Defendant was convicted of unauthorized use of a motor vehicle. ORS 164.135. The court imposed a sentence, suspended its execution, placed defendant on probation and, as a condition of probation, ordered him to pay restitution in an amount to be set. At the restitution hearing, the court ordered defendant to pay restitution of $2,682. He appeals the sentence and the restitution order and assigns error to the order of restitution and to the court’s failure to give reasons for the sentence that it imposed. We vacate the sentence and remand for resentencing.
Defendant was stopped in Portland while driving a vehicle that had been reported stolen. Its owners had stopped in Portland while traveling from California to Washington. Defendant denied stealing the vehicle, but admitted that he knew that it was stolen and that he had been using it for approximately two weeks. At the restitution hearing, the court ordered him to pay $2,682 to cover the victims’ costs of returning to California without the car, returning to Portland to recover the car, towing, storage, hotel and meals costs while they were stranded in Portland, approximately six days’ lost wages and damage to the car.
Defendant argues that the court erred in imposing restitution, because there was no evidence that defendant had taken the vehicle. A trial court may order restitution for pecuniary damages resulting from criminal activity for which a defendant is convicted or to which he admits. ORS 137.103(1); ORS 137.106(1); State v. Stockton, 105 Or App 162, 803 P2d 1227 (1991). At the time of his arrest, defendant admitted that he had been in possession of the vehicle for approximately two weeks, virtually the entire time that it was missing.

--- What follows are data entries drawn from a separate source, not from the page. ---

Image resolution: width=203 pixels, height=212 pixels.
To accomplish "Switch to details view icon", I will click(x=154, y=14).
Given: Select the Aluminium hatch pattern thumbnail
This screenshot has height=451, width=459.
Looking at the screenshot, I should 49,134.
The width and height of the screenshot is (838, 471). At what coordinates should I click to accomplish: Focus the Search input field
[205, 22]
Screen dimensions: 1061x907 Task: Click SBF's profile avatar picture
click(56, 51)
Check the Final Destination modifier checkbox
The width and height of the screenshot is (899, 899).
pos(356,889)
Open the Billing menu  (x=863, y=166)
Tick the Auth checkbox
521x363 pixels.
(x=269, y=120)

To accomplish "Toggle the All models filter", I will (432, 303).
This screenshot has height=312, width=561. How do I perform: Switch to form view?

The victims suffered pecuniary damages as a result of defendant’s criminal activities — his continued illegal possession of the car. The court did not err in imposing restitution.
Defendant also challenges the amount of restitution, but defendant did not object to the amount at the hearing. He failed to preserve any error in this regard.
Defendant also assigns error to the court’s failure to state on the record its reasons for the sentence that it imposed. ORS 137.120(1) provides:
*245“Whenever any person is convicted of a felony committed prior to November 1,1989, the court shall, unless it imposes other than a sentence to serve a term of imprisonment in the custody of the Department of Corrections, sentence such person to imprisonment for an indeterminate period of time, but stating and fixing in the judgment and sentence a maximum term for the crime, which shall not exceed the maximum term of imprisonment provided by law therefor; and judgment shall be given accordingly. Such a sentence shall be known as an indeterminate sentence. The court shall state on the record the reasons for the sentence imposed.” (Emphasis supplied.)
It is mandatory that the court state the reasons for a sentence. State v. Biles, 34 Or App 531, 579 P2d 259 (1978), aff’d 287 Or 63, 597 P2d 808 (1979). It failed to do so, even though the events all took place before November 1, 1989.
Conviction affirmed; sentence vacated; remanded for resentencing.